Could you update the stretch of data from the start through the line containing "(282, 226)." by replacing "Identify the location of" with "Find the position of" and returning those lines with nothing else changed?

═══ Entries shown

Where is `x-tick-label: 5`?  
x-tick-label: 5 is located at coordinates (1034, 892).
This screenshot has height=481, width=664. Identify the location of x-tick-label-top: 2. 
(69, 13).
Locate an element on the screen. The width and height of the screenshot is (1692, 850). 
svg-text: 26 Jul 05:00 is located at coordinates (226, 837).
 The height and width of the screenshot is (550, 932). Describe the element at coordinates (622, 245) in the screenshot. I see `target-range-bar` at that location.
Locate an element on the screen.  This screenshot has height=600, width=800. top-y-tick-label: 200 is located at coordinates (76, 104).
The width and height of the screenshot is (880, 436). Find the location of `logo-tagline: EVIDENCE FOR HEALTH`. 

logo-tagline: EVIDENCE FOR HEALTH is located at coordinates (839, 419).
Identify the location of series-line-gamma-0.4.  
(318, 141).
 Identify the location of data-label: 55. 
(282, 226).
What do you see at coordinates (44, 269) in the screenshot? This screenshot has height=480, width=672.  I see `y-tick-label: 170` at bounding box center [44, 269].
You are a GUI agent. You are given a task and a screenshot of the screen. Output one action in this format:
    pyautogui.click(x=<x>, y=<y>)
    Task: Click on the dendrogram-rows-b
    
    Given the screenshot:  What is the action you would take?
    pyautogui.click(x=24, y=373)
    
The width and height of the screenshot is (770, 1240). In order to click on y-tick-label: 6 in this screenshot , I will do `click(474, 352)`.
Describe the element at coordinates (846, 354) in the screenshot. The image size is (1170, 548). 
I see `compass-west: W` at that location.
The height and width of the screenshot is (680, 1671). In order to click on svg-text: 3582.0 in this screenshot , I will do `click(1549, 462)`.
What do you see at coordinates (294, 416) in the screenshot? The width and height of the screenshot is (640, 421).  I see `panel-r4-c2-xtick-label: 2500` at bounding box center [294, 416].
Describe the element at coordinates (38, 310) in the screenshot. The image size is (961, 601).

══════

Completed exercise
Where is `x-tick-label: 5`?  
x-tick-label: 5 is located at coordinates (1034, 892).
This screenshot has height=481, width=664. Find the position of x-tick-label-top: 2. 
(69, 13).
Locate an element on the screen. The width and height of the screenshot is (1692, 850). 
svg-text: 26 Jul 05:00 is located at coordinates (226, 837).
 The height and width of the screenshot is (550, 932). Describe the element at coordinates (622, 245) in the screenshot. I see `target-range-bar` at that location.
Locate an element on the screen.  This screenshot has height=600, width=800. top-y-tick-label: 200 is located at coordinates (76, 104).
The width and height of the screenshot is (880, 436). Find the location of `logo-tagline: EVIDENCE FOR HEALTH`. 

logo-tagline: EVIDENCE FOR HEALTH is located at coordinates (839, 419).
Find the position of series-line-gamma-0.4.  
(318, 141).
 Find the position of data-label: 55. 
(282, 226).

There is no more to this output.